Each subdirectory will contain an evaluation.jsonl file with evaluation results. The file includes:

  • Original dialogue records
  • Evaluation scores and deductions
  • Detailed deduction reasons
  • Defense assessment

Additionally, the script generates JSON and CSV summary files with statistics.

Example

python -m judge.evaluate \
    --output-dir ./output \
    --judge-api-key sk-zzz \
    --judge-base-url https://api.example.com/v1 \
    --judge-model-name qwen3-235b

Complete Workflow Example

Here's a complete example of running the entire evaluation pipeline:

# Step 1: Generate multi-turn dialogues
cd pred
python main.py \
    --data-dir ../data \
    --output-dir ../output \
    --model-name test-model \
    --attack-api-key sk-attack \
    --attack-base-url https://api.example.com/v1 \
    --attack-model-name deepseek-r1 \
    --defense-api-key sk-defense \
    --defense-base-url https://api.example.com/v1 \
    --defense-model-name deepseek-v3

# Step 2: Merge output files
python merge.py --output-dir ../output

# Step 3: Evaluate results
cd ..
python -m judge.evaluate \
    --output-dir ./output \
    --judge-api-key sk-judge \
    --judge-base-url https://api.example.com/v1 \
    --judge-model-name qwen3-235b

Directory Structure

multi-turn/
├── data/                    # Input data files
│   ├── MT_Inter.xlsx
│   ├── MT_Cog.xlsx
│   └── MT_App.xlsx
├── pred/                    # Prediction/generation scripts
│   ├── main.py             # Main script to generate dialogues
│   ├── merge.py            # Script to merge output files
│   └── ...
├── judge/                   # Evaluation scripts
│   ├── evaluate.py         # Main evaluation script
│   ├── prompt.py           # Prompt templates
│   └── README.md           # Detailed evaluation guide
├── output/                  # Output directory (created after Step 1)
│   └── {model-name}/       # Subdirectory for each model
│       ├── *.jsonl         # Generated dialogue files
│       ├── merged.jsonl    # Merged file (after Step 2)
│       └── evaluation.jsonl # Evaluation results (after Step 3)
└── README.md               # This file

Notes

  1. API Configuration: Make sure to configure the correct API keys and base URLs for:

    • Attack model (used to generate adversarial questions)
    • Defense model (the model being evaluated)
    • Judge model (used for evaluation)
  2. File Requirements: The input Excel files in data/ directory must follow the expected format.

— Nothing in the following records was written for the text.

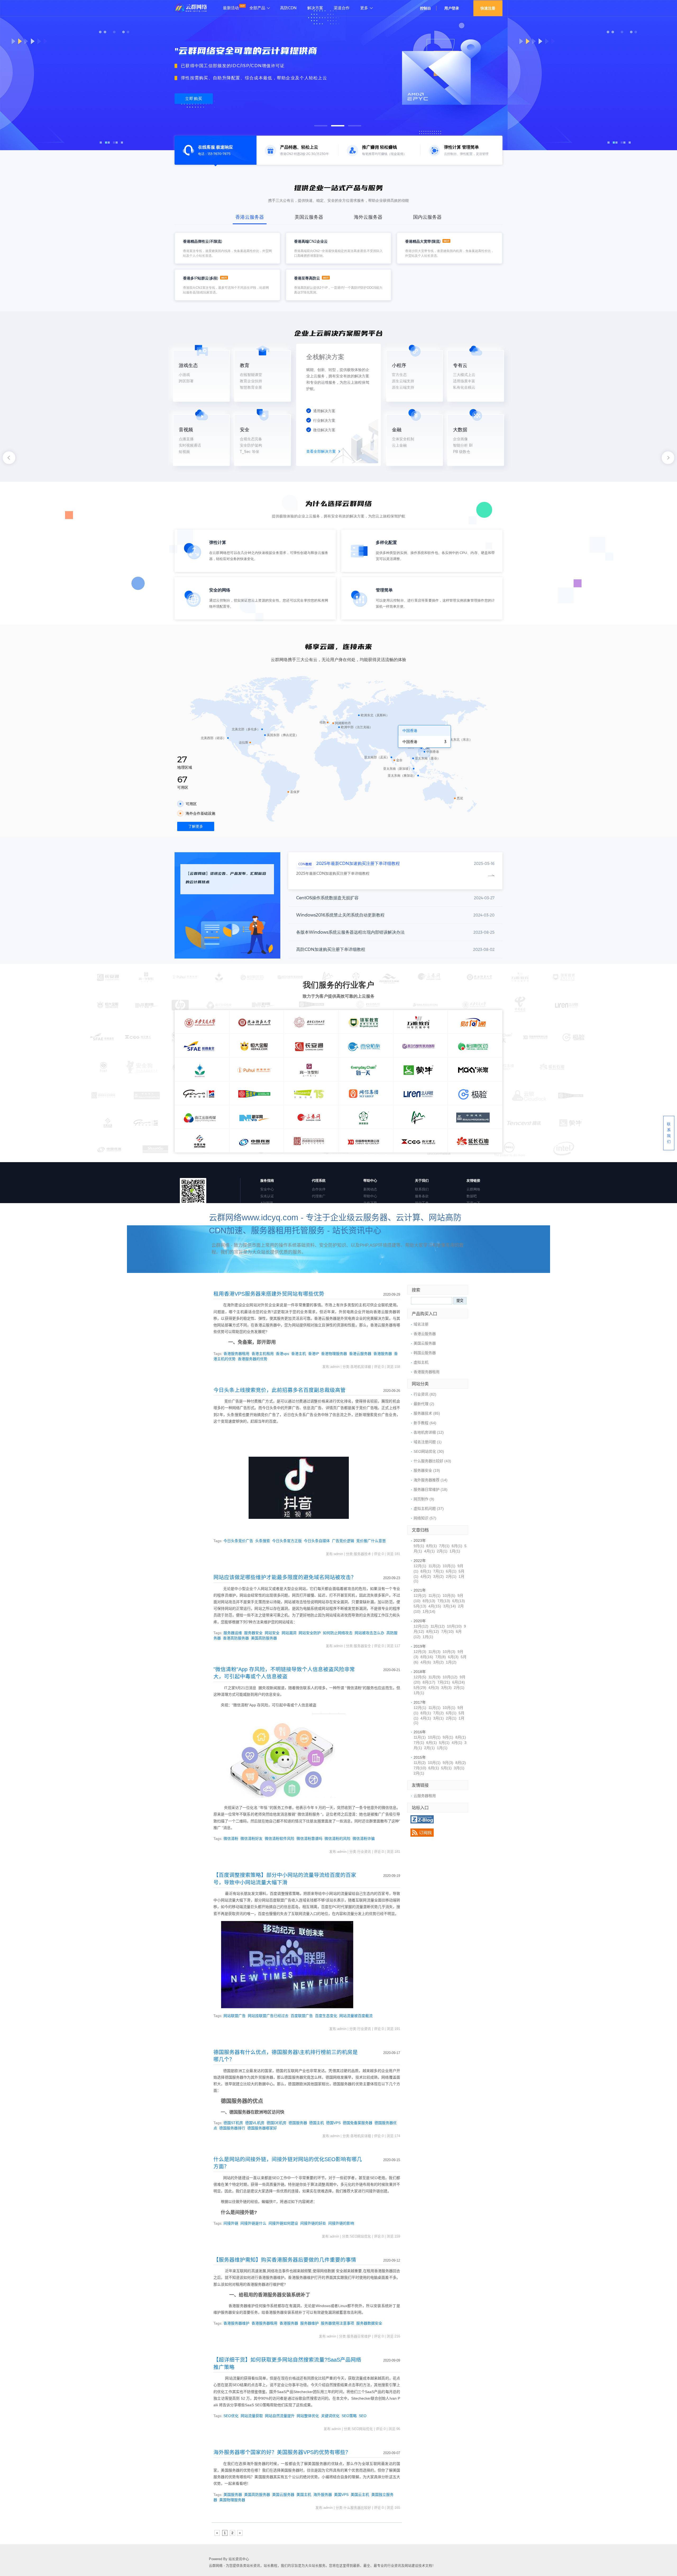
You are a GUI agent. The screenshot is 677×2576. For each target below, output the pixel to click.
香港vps (282, 1353)
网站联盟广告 (234, 2016)
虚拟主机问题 (311, 1278)
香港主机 (298, 1353)
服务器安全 (253, 1633)
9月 (419, 1546)
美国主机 (303, 2494)
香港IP (313, 1353)
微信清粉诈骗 (364, 1838)
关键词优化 (330, 2416)
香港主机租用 (262, 1353)
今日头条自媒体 (317, 1541)
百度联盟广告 (302, 2016)
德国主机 (316, 2123)
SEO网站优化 (429, 1451)
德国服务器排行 (232, 2128)
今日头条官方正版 (287, 1541)
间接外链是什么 (253, 2223)
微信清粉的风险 (337, 1838)
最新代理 (424, 1404)
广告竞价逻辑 (343, 1541)
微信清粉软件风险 (279, 1838)
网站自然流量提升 (280, 2416)
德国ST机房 (233, 2123)
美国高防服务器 (264, 1638)
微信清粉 (230, 1838)
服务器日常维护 (430, 1489)
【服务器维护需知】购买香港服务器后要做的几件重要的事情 (284, 2260)
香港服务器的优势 (252, 1359)
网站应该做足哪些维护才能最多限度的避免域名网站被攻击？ (284, 1577)
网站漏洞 (289, 1633)
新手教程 (279, 1278)
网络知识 (425, 1518)
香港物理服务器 (334, 1353)
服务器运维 (232, 1633)
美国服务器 (232, 2494)
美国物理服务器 (232, 2500)
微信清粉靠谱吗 (309, 1838)
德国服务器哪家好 (262, 2128)
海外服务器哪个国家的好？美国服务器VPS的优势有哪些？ (282, 2452)
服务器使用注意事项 (337, 2323)
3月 (438, 1576)
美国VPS (341, 2494)
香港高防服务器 (236, 1638)
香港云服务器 (360, 1353)
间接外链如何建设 (283, 2223)
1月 (455, 1551)
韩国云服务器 (425, 1353)
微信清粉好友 (251, 1838)
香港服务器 (382, 1353)
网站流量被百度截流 (356, 2016)
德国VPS (333, 2123)
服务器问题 (379, 1278)
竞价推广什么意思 (371, 1541)
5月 (420, 1606)
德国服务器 (298, 2123)
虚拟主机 (421, 1362)
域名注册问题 (346, 1278)
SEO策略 (349, 2416)
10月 (449, 1566)
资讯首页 (223, 1278)
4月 (429, 1551)
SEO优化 (231, 2416)
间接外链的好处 (313, 2223)
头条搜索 (262, 1541)
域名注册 (421, 1324)
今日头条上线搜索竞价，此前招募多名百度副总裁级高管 (279, 1390)
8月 (431, 1546)
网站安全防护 (310, 1633)
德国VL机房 (254, 2123)
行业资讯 (445, 1278)
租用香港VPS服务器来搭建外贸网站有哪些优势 (268, 1294)
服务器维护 (309, 2323)
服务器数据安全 (369, 2323)
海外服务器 (322, 2494)
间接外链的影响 (341, 2223)
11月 (434, 1566)
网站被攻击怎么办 (369, 1633)
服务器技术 (427, 1413)
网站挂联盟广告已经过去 (268, 2016)
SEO (363, 2416)
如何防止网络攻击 (338, 1633)
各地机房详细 (413, 1278)
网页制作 (424, 1499)
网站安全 (272, 1633)
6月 (457, 1546)
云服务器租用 (425, 1796)
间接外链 (230, 2223)
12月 (420, 1566)
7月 (444, 1546)
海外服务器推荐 (430, 1480)
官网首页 (251, 1278)
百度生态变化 (326, 2016)
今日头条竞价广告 (238, 1541)
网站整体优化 (308, 2416)
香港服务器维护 (236, 2323)
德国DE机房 (276, 2123)
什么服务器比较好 (432, 1461)
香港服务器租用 (236, 1353)
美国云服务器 (283, 2494)
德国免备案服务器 (357, 2123)
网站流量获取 (252, 2416)
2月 (442, 1551)
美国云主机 (360, 2494)
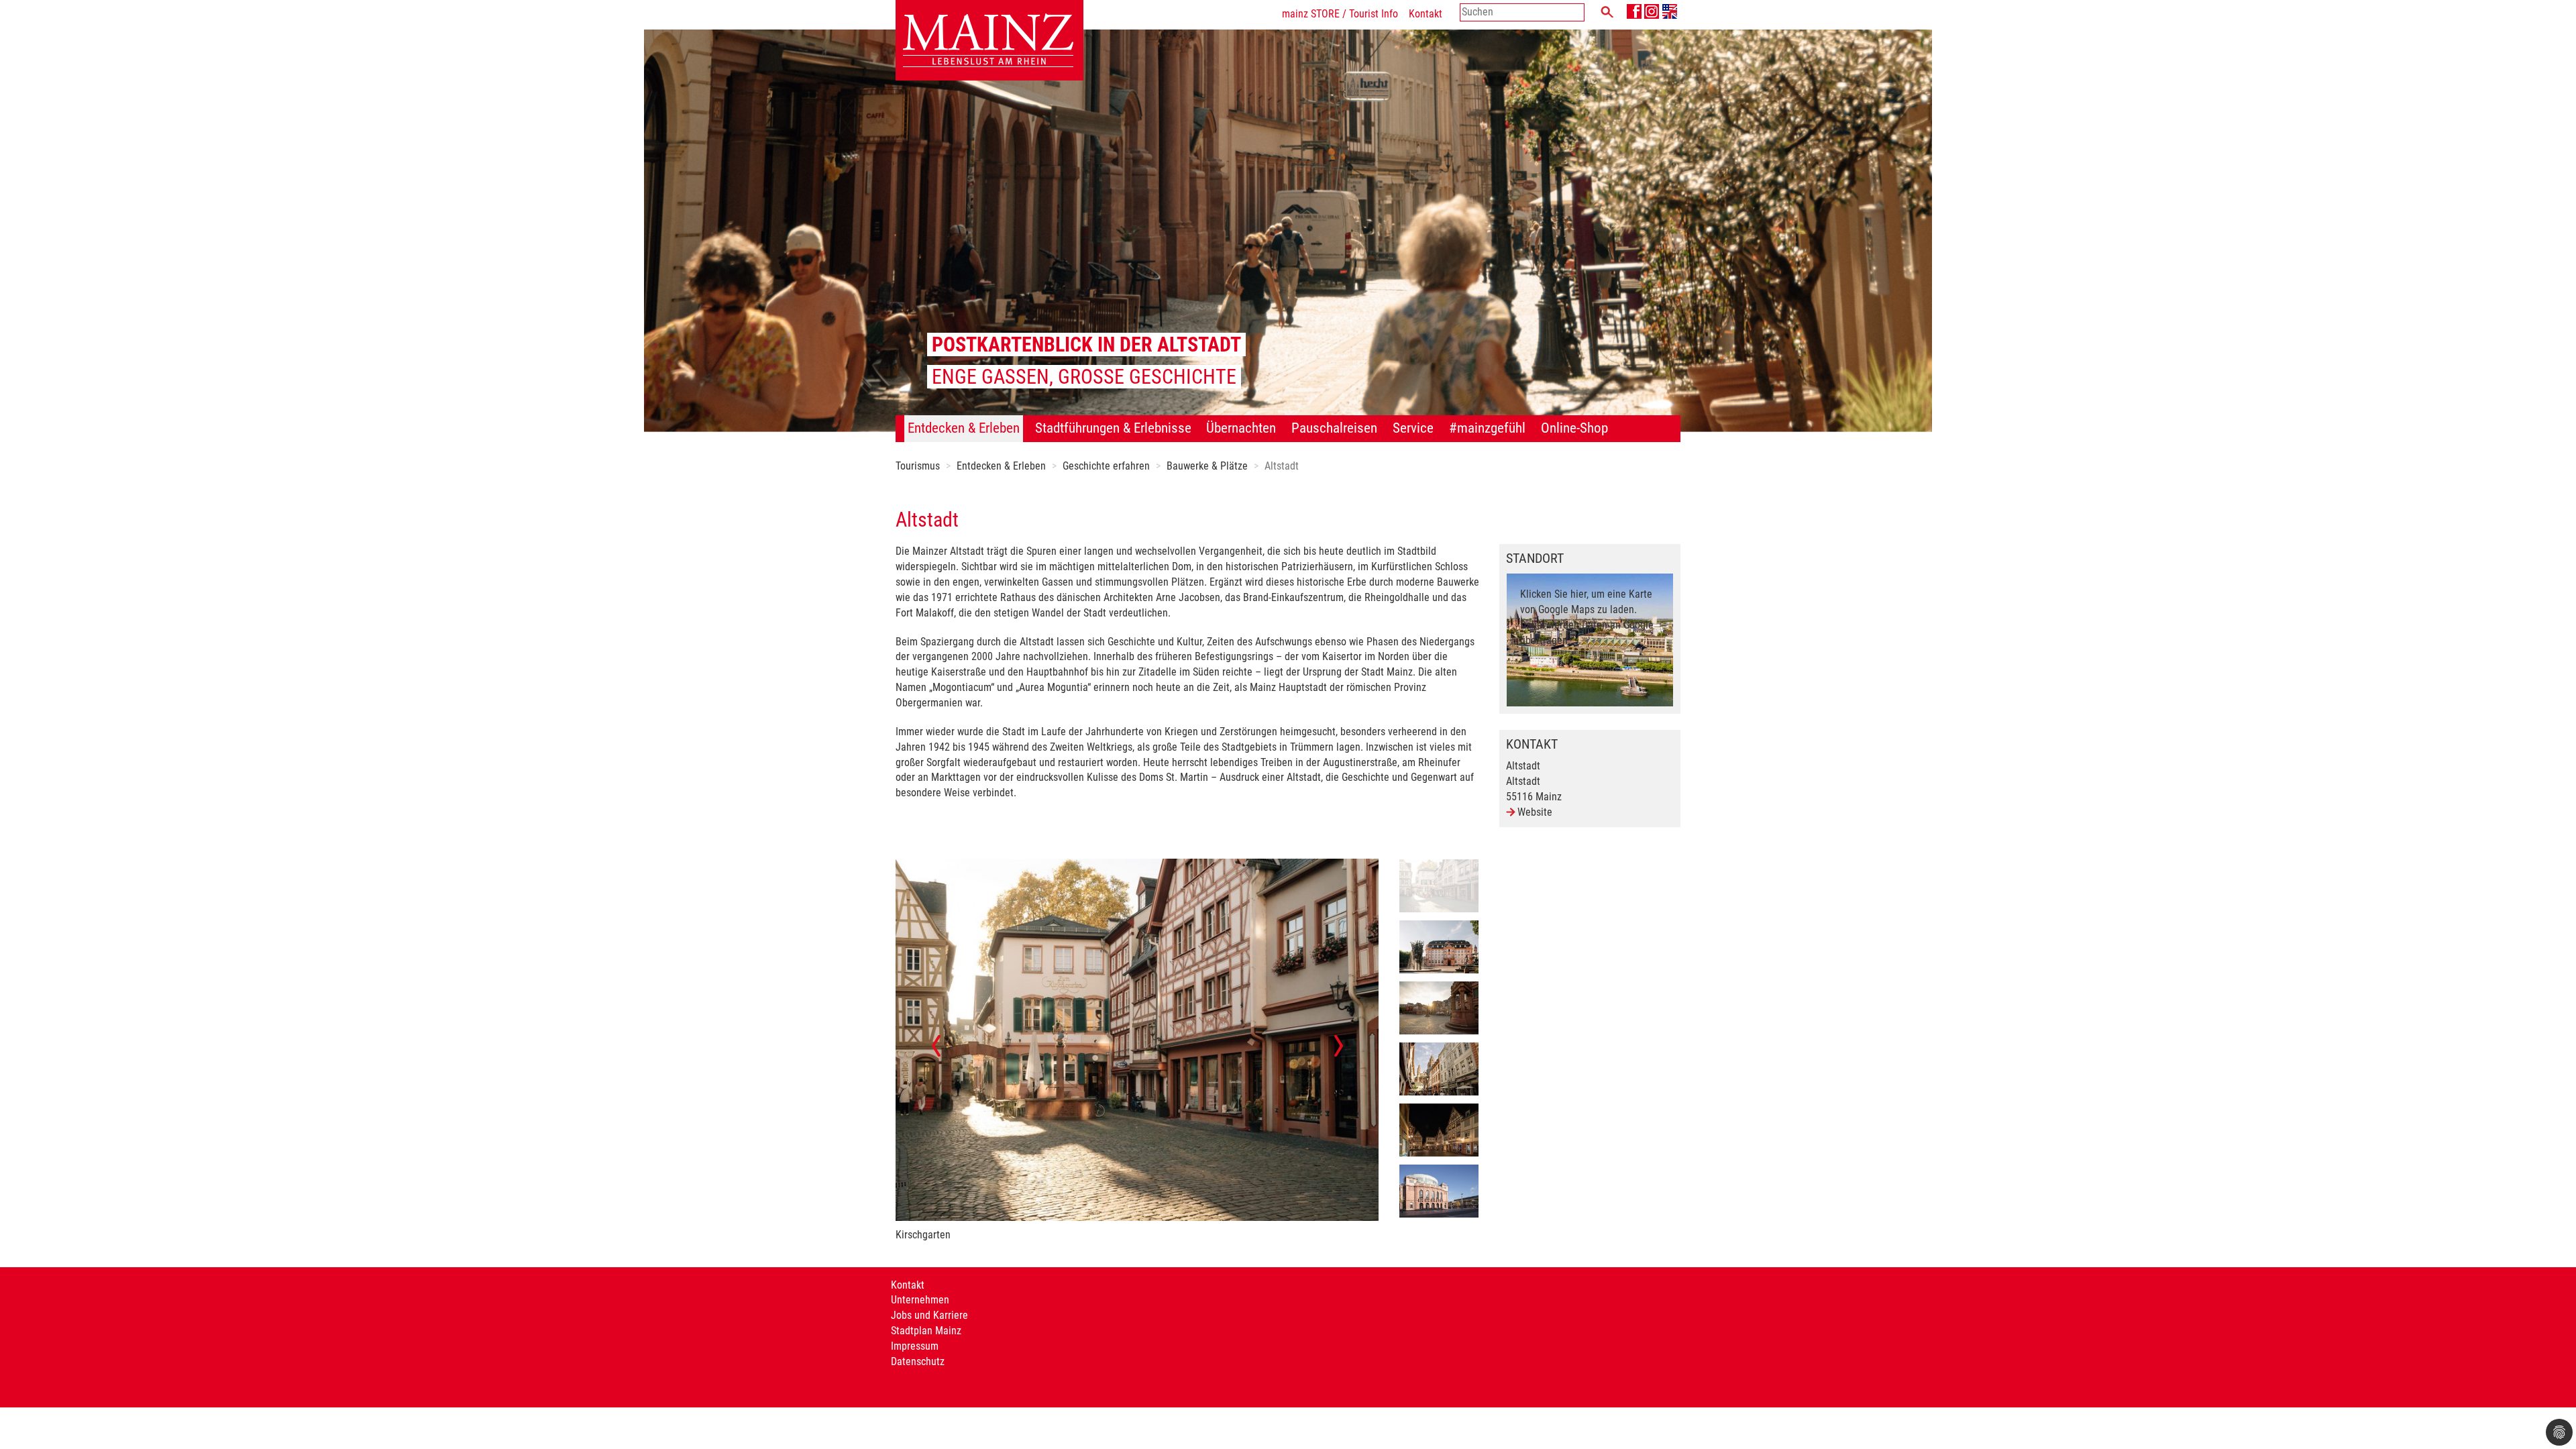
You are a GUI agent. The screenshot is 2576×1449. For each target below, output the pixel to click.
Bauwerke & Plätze (1207, 466)
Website (1534, 812)
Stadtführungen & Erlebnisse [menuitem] (1113, 428)
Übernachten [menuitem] (1241, 428)
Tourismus (918, 466)
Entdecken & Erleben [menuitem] (964, 428)
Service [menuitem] (1413, 428)
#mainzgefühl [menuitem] (1487, 428)
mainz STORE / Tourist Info (1340, 13)
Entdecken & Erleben (1001, 466)
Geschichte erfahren (1106, 466)
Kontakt (1425, 13)
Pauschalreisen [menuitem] (1334, 428)
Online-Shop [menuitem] (1574, 428)
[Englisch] (1669, 11)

Refer to the data files for the required structure.

  3. Error Handling: If any step fails, check the error messages and ensure:

    • API keys are valid
    • Network connectivity is available
    • Input files are in the correct format
    • Output directory has write permissions
  4. Incremental Processing: The evaluation script processes all subdirectories. You can use --start-from and --end-at parameters to process specific ranges if needed.

  5. Output Files:

    • After Step 1: Multiple JSONL files per test type
    • After Step 2: merged.jsonl in each subdirectory
    • After Step 3: evaluation.jsonl and summary files (JSON/CSV) in each subdirectory

Troubleshooting

  • Import Errors: Make sure you're running scripts from the correct directory or using the -m flag for module imports
  • API Errors: Verify API keys and base URLs are correct, and check network connectivity
  • File Not Found: Ensure input data files exist in the data/ directory
  • Permission Errors: Check that the output directory has write permissions

For more detailed information about the evaluation process, see judge/README.md.